Blockchain Data Availability
The principle "Don't trust, verify" underpins Ethereum's network security and integrity approach. In this system, nodes operate independently to confirm the accuracy of information by executing every transaction contained within the blocks they receive. This rigorous validation ensures that the transactions recorded in the blocks match those computed by the node, eliminating the need for trust in the honesty of the block's sender. This method is only effective when all necessary data is present.
Data availability is a crucial concept in blockchain technology. It ensures that all the required data for verifying a block is accessible to all network participants. For full nodes on Ethereum's Layer 1, ensuring data availability is straightforward: nodes download every piece of data within each block, and any block missing data is automatically discarded. This is known as "on-chain data availability" and is typical of traditional, monolithic blockchains. By downloading and verifying every transaction, full nodes protect against accepting any invalid transactions.
However, the scenario becomes more complicated with modular blockchains, Layer 2 rollups, and light clients. Due to their design to optimize and scale the network, these systems often require more advanced and nuanced verification processes to ensure data integrity and availability. These newer architectures necessitate different approaches to maintain the same level of trustlessness provided by traditional full-node verification methods.
What's the problem solved of data availability?
The data availability problem is the need to prove to the whole network that the summarized form of some transaction data that is being added to the blockchain represents a set of valid transactions, but doing so without requiring all nodes to download all data. The full transaction data is necessary for independently verifying blocks, but requiring all nodes to download all transaction data is a barrier to scaling. Solutions to the data availability problem aim to ensure that the full transaction data is made available for verification to network participants who do not download and store the data for themselves.
Light nodes and Layer 2 rollups are essential examples of network participants who require strong data availability assurances but cannot download and process transaction data themselves. Avoiding downloading transaction data makes light nodes and enables rollups to be effective scaling solutions.
Data availability is also critical for future "stateless" Ethereum clients that do not need to download and store state data to verify blocks. The stateless clients still need to be certain that the data is available somewhere and has been processed correctly.
The Solutions
Data availability sampling (DAS)
Data Availability Sampling (DAS) is a way for the network to check that data is available without putting too much strain on any individual node. Each node (including ones that are not validators) downloads some small, randomly selected subset of the total data. Successfully downloading the samples confirms with high confidence that all data is available. This relies upon data erasure coding, which expands a given dataset with redundant information (the way this is done is to fit a function known as a polynomial over the data and evaluate that polynomial at additional points).
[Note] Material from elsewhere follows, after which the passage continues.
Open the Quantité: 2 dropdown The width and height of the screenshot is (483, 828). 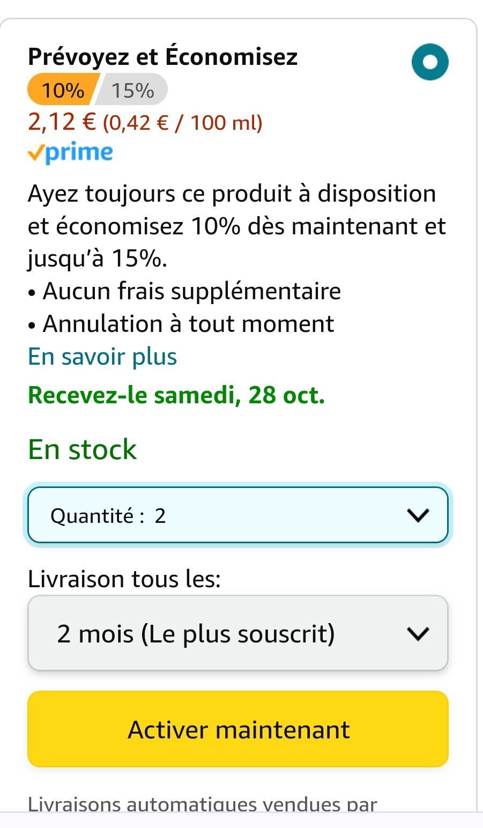click(x=237, y=515)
This allows the original data to be recovered from the redundant data when necessary.
A consequence of this data creation is that half of the expanded data will be missing if any original data is unavailable! The amount of data samples downloaded by each node can be tuned so that it is highly likely that at least one of the data fragments sampled by each client will be missing if less than half the data is available.
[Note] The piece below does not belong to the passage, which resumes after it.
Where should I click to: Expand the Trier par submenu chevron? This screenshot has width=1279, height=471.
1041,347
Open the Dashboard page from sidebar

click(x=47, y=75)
DAS will be used to ensure rollup operators make their transaction data available after Full Danksharding has been implemented. Ethereum nodes will randomly sample the transaction data provided in blobs using the redundancy scheme explained above to ensure all the data exists. The same technique could also ensure block producers make all their data available to secure light clients. Similarly, under proposer-builder separation, only the block builder would be required to process an entire block - other validators would verify using data availability sampling.
Data availability committees
Data Availability Committees (DACs) are trusted parties that provide or attest to data availability. DACs can be used instead of or in combination with DAS. The security guarantees that come with committees depend on the specific setup. Ethereum uses randomly sampled subsets of validators to attest to data availability for light nodes, for example.
DACs are also used by some validiums. The DAC is a trusted set of nodes that stores copies of data offline. The DAC is required to make the data available in the event of a dispute. Members of the DAC also publish on-chain attestations to prove that the data is indeed available. Some validiums replace DACs with a proof-of-stake (PoS) validator system. Here, anyone can become a validator and store data off-chain. However, they must provide a “bond”, which is deposited in a smart contract. In the event of malicious behavior, such as the validator withholding data, the bond can be slashed. Proof-of-stake data availability committees are considerably more secure than regular DACs because they incentivize honest behavior.
Data Availability and Light Nodes
Light nodes need to validate the correctness of the block headers they receive without downloading the block data. The cost of this lightness is the inability to independently verify the block headers by re-executing transactions locally as full nodes do.
Ethereum light nodes trust random sets of 512 validators assigned to a sync committee. The sync committee acts as a DAC that signals to light clients that the data in the header is correct using a cryptographic signature. Every day, the sync committee refreshes. Each block header alerts light nodes as to which validators can expect to sign off on the next block so they can't be tricked into trusting a malicious group pretending to be the real sync committee.
However, what happens if an attacker somehow manages to pass a malicious block header to light clients and convince them that it was signed off by an honest sync committee? In that case, the attacker could include invalid transactions, and the light client would blindly accept them, as they do not independently check all the state changes summarized in the block header. To protect against this, the light client could use different fraud proofs.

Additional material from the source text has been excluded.